Assignment A
In the article about Oscar Health's $165 million funding round, which health system did Oscar recently partner with in northeast Ohio?
Assignment B
Write the next part of the article about Oscar Health's $165 million funding round, picking up after its final sentence.

Given text
==========

Oscar raises $165 million with backing from Alphabet companies
Manhattan insurance startup Oscar Health has raised another $165 million from investors, the company's chief executive, Mario Schlosser, and co-founder Joshua Kushner, wrote in a blog post. The funds will help the company expand to more markets and invest in the technology platform it uses to interact with members and lower their health costs.
"This infusion of capital will help us accelerate the pursuit of Oscar's mission: giving consumers the kind of affordable, high-quality health care they deserve," Schlosser and Kushner wrote.
Oscar, which has raised more than $800 million in all, will use the new funds to replicate its strategy in four to five additional cities per year. In each, it will partner with one or more major health systems to "secure competitive prices." Better reimbursement rates are possible because Oscar creates so-called narrow networks, which limit choice and drive patients to its partners' hospitals and doctors.
In New York, its partners are Mount Sinai Health System, Montefiore Health System and the Long Island Health Network, which is anchored by Catholic Health Services. In northeast Ohio, it recently partnered with the Cleveland Clinic.
The round was led by Brian Singerman and San Francisco–based Founders Fund, with investment from two subsidiaries of Alphabet, Google's parent company: Capital G, its growth equity investment fund, and Verily, its life sciences research organization. Other participants included 8VC, Fidelity, General Catalyst, Khosla Ventures and Thrive Capital, a Manhattan investment firm created by Kushner.
The investment brings the company's valuation to $3.2 billion, according to a source with knowledge of the company's finances. It was valued at $2.7 billion when it last raised money, in 2016.
The insurer has 235,000 members who continue to pay premiums in six states, including New York and New Jersey. It expects to generate $1 billion in gross premium revenue this year.

==========

Given data

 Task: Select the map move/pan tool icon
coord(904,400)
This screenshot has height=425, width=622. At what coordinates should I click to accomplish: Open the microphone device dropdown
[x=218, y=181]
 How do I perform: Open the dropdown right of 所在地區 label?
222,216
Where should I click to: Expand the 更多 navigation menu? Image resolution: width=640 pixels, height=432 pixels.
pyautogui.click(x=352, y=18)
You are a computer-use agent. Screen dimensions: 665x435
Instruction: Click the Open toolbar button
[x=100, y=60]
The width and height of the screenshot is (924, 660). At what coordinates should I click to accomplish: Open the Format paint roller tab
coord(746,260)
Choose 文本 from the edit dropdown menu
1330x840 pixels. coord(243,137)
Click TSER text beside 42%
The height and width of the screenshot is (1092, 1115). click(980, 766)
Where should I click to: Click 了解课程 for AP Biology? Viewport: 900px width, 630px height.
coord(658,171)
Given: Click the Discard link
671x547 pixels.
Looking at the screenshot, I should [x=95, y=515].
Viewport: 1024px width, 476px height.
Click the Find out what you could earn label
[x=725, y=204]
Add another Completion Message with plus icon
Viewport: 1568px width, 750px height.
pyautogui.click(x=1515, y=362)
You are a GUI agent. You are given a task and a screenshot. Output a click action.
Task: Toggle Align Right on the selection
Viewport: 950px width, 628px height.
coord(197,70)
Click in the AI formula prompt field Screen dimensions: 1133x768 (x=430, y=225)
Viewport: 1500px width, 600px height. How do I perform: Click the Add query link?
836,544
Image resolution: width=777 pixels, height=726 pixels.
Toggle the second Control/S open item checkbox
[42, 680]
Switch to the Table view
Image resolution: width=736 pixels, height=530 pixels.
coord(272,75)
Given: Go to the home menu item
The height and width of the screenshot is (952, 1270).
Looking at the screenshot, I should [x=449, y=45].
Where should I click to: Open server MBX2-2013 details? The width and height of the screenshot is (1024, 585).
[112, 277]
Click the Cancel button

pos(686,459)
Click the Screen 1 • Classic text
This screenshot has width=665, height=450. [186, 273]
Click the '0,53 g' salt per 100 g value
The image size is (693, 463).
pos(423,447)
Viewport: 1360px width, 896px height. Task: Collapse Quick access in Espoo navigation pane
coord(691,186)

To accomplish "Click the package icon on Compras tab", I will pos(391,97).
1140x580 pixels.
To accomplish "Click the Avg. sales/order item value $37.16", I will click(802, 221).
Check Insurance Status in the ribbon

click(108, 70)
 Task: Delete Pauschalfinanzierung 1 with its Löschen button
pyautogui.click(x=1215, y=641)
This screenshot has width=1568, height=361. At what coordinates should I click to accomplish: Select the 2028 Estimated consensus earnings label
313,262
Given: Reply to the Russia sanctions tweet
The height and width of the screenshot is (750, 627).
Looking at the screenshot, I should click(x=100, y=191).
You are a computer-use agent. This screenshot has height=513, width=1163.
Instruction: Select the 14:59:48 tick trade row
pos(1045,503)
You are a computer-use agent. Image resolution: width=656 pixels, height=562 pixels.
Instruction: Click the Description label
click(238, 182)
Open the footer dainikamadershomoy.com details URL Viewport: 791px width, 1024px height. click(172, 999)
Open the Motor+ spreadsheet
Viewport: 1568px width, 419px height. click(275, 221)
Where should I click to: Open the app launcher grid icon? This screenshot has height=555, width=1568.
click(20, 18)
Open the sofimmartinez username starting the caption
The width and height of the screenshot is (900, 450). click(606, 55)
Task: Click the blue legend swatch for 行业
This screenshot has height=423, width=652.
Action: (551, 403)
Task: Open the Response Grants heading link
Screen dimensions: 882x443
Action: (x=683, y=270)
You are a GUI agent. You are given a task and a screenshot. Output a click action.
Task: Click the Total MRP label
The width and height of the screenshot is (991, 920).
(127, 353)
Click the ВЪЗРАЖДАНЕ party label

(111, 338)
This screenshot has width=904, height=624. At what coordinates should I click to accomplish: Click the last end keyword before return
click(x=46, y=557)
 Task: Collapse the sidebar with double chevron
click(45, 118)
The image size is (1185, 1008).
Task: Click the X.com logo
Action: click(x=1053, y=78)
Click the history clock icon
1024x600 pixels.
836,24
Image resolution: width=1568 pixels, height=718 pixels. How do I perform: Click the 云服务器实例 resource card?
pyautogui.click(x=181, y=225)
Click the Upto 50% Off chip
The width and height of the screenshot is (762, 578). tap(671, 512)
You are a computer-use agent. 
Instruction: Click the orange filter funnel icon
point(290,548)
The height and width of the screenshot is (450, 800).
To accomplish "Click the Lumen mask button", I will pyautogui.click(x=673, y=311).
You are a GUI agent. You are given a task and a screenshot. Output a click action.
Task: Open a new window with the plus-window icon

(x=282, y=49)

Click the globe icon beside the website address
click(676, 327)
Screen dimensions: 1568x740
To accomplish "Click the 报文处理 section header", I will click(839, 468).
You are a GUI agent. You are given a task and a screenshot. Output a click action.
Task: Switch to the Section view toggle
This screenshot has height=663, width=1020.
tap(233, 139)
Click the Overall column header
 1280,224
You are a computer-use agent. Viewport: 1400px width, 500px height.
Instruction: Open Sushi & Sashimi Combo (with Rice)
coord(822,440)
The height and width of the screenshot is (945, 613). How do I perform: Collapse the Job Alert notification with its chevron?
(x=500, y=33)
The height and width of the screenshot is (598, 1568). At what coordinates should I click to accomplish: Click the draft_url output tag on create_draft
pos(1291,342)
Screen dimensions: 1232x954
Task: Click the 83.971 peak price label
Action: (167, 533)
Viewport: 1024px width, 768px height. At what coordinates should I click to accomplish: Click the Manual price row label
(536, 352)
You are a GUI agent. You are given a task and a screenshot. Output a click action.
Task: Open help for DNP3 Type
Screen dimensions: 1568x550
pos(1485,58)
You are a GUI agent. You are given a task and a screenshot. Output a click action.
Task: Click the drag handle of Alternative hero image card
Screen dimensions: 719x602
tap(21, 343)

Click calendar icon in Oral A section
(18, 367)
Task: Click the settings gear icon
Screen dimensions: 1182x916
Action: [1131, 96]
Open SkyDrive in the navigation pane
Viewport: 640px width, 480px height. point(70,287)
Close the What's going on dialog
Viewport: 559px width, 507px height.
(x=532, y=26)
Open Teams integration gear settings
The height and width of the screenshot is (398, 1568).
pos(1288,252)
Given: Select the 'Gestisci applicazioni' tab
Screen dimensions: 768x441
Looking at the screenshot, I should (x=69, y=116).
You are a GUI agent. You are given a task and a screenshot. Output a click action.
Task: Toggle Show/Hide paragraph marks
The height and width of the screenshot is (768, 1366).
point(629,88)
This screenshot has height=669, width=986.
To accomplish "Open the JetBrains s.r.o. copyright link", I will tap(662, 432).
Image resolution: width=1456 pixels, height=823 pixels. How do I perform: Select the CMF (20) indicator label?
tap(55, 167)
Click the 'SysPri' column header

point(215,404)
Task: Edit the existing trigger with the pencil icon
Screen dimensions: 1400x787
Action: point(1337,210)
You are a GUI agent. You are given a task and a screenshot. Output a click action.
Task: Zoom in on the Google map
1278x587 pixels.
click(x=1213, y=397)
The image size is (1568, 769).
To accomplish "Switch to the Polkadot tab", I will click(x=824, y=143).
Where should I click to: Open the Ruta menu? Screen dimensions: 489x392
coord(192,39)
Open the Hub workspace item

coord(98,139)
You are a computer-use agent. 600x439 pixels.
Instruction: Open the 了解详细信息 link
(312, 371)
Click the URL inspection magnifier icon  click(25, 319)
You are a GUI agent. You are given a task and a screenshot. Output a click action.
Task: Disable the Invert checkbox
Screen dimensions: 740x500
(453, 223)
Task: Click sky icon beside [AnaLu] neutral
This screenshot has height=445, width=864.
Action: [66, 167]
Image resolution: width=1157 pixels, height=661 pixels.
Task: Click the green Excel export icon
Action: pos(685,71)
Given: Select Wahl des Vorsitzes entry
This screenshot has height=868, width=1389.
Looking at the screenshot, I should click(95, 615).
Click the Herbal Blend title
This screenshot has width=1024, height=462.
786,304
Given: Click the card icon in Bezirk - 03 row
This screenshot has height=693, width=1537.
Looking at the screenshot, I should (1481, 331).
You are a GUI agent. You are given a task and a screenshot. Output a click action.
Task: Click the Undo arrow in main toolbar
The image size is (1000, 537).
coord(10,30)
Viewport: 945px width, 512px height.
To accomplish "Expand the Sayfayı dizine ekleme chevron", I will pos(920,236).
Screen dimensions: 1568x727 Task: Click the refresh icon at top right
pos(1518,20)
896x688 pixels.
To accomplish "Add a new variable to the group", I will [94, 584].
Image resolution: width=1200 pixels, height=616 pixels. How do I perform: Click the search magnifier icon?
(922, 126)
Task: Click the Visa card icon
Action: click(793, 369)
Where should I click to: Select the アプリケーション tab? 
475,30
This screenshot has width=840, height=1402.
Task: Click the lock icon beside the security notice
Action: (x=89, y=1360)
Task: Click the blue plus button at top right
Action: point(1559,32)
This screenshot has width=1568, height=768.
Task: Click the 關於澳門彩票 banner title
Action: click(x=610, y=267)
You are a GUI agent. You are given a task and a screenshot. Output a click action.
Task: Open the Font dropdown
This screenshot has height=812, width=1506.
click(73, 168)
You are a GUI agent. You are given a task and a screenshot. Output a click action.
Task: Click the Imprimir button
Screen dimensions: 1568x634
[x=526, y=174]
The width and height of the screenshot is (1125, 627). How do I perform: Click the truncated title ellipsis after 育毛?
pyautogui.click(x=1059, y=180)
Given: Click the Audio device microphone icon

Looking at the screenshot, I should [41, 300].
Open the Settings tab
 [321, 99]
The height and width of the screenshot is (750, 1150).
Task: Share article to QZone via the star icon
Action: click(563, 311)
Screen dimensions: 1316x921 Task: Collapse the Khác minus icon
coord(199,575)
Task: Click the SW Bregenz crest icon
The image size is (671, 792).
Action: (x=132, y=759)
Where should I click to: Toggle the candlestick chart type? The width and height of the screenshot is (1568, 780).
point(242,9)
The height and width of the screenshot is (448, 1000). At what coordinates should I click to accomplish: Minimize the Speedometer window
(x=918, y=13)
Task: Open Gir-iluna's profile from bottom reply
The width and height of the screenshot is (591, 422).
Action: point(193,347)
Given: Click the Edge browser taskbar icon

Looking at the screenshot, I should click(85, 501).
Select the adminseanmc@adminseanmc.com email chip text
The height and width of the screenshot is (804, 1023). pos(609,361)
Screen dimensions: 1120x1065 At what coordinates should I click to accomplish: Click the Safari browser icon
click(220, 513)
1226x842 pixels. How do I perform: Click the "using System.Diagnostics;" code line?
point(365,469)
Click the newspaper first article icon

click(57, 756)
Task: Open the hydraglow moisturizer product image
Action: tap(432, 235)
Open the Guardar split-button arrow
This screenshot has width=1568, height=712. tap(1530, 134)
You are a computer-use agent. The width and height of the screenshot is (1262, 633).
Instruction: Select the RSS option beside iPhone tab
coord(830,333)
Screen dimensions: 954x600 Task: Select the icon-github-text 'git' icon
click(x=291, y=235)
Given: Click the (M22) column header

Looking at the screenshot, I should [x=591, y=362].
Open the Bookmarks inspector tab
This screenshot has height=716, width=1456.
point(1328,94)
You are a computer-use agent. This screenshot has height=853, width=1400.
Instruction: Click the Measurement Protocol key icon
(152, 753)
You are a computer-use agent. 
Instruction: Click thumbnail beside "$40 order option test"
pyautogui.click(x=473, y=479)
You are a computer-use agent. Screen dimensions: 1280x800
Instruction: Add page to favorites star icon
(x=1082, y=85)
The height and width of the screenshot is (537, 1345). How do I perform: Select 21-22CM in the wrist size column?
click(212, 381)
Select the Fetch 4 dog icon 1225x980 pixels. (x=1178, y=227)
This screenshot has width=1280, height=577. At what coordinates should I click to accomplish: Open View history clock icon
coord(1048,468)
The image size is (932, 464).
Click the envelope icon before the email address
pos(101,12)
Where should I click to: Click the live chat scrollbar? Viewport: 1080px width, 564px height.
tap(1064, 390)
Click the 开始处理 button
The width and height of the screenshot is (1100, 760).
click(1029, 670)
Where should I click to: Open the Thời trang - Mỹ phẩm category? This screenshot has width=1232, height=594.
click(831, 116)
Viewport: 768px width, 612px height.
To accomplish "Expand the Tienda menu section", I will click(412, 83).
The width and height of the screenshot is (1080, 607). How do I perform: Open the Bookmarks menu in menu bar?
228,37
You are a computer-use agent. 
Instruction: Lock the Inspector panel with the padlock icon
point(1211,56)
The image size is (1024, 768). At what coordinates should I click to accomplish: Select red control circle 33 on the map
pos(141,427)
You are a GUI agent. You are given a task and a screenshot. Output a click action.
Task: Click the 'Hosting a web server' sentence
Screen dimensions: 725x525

==========

Your response A
The Cleveland Clinic.

Your response B
The company, headquartered in the Puck Building in SoHo, has become a major employer in New York's burgeoning technology sector, with 380 of its more than 700 employees working locally.
Oscar was founded in 2012 but began selling plans to individuals who don't have employer-sponsored insurance in late 2013, when the Affordable Care Act's insurance marketplaces opened. It sells plans on that exchange and directly to customers. Last year it launched offerings for small businesses.
The company aims to make using a health plan a less painful experience by leveraging technology. Members receive free 24/7 telehealth calls and are connected to a concierge team made up of a nurse and customer service representatives.
But Oscar has yet to generate a profit. It lost $127 million in the three states where it sold plans last year on $390 million in gross premium revenue.
Oscar said it is generating more revenue in premiums than it is paying out in medical claims. But administrative expenses are wiping out its profitability.
In a recent interview, Schlosser said the insurer is better-positioned now that it is processing claims internally and building its own network of doctors and hospitals—two functions it had initially outsourced. Those investments have prepared Oscar to grow, but in the short term they have eaten into profits.
"We didn't build the organization for managing 200,000 members," he said, noting that Oscar will soon be able to process claims for 3 million members.